Eine Umstellung der Wirtschaftsweise erfordert Mut und die Bereitschaft mit Blick in eine angeblich weit entfernte Zukunft etwas wegweisend zu ändern. Wirtschaftswachstum steht für viele Menschen für sichere Arbeitsplätze. Die Erwerbsarbeit zu verlieren ist in unserer Gesellschaft nicht nur eine existenzielle Bedrohung, sondern gefährdet auch das gesellschaftliche Ansehen. Um dieser Angst entgegenzuwirken und damit auch die Freiheit für größere gesellschaftliche Veränderungen zu ermöglichen, brauchen Menschen ein sicheres Einkommen. Ebenso muss die Bedeutung der Erwerbsarbeit grundlegend diskutiert werden.

Wir als GRÜNE JUGEND Sachsen fordern daher:

  • die Entwicklung eines Indikators oder Indikatorensystems, welches auf wissenschaftlicher Grundlage auch ökologische Schäden und soziale Kosten wirtschaftlicher Aktivitäten abbildet.
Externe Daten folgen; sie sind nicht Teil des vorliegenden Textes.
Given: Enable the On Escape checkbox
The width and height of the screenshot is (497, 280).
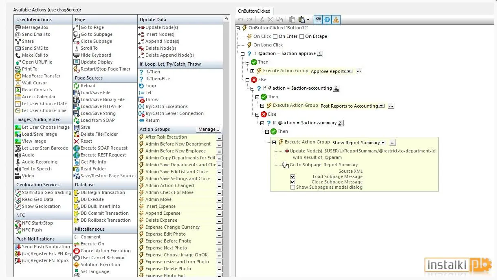Looking at the screenshot, I should coord(301,36).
Als Ergebnis eines solchen Indikators oder Indikatorensystems soll Nachhaltige Entwicklung in allen drei Dimensionen (ökonomische, soziale und ökologische Dimension) messbar werden.
  • die verstärkte Forschung und Lehre weiterer ökonomischer Ansätze jenseits der neoklassischen Theorie, so auch der Postwachstumsökonomik an Sachsens Hochschulen.
  • die Einführung eines bedingungslosen Grundeinkommens. Die hierzu bisher bekannten Modelle wollen wir stärker in die politische Debatte einbringen.
  • kurzfristig eine Verlängerung der Garantie- und Gewährleistungsfristen für elektronische Geräte und eine stärkere Förderung von geschlossenen Rohstoffkreisläufen.